*** EXTRACT TO READ
The earliest treatise on Malshree dhun found till date is a book in Nepal Bhasa called Sangit Chandra. The book was written as an appendix to Natya Shastra by the Newari Malla king of Bhaktapur Jagat Jyoti Malla and his ministers. The book elaborates on Bharata Muni's Natya Shastra and Abhinavagupta's Abhinavabharati. This was followed by Gayanlochan, written during the reign of Jitamitra Malla. Gayanlochan focuses more on introduction to raga (and raginis), their characteristics, and performance.

==Performance==
The sitar, the tabla, the taa and the dhimay are the mainstays of the spiritually uplifting dhun, with some other instruments like the sarangi and flute taking a more subdued role. The melody is maintained by the sitar. The Malshree music is performed according to a fixed schedule, which is during the Dashain festival. There are specific pieces of music which are played during the specific season, specific day of the week and specific hours of the day.
******
*** DATA EXCERPT
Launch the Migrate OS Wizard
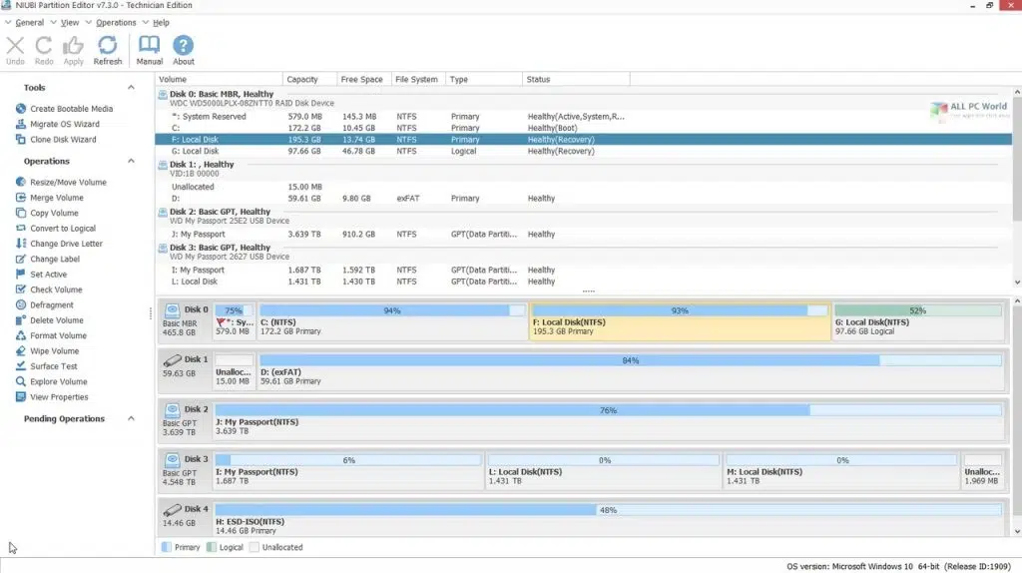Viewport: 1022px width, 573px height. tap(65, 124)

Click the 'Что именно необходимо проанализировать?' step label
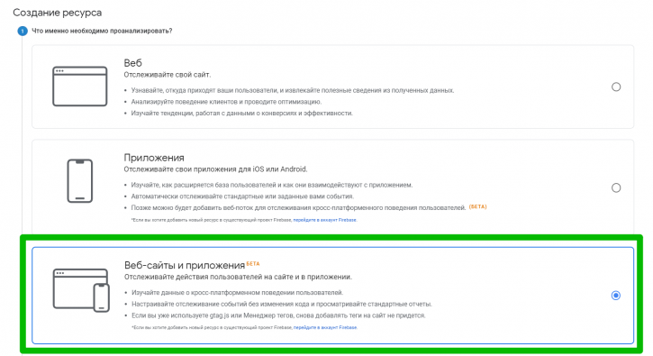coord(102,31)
******
» **PROBLEMS TO SOLVE**
**a)** Name every musical instrument mentioned in the passage on Malshree dhun.
**b)** According to the passage on Malshree dhun, during which festival is Malshree music performed?
**c)** Translate this sentence from the passage on Malshree dhun into Spanish: "The melody is maintained by the sitar."

» **RESPONSE LIST**
**a)** sitar, tabla, taa, dhimay, sarangi, flute

**b)** The Dashain festival.

**c)** La melodía la mantiene el sitar.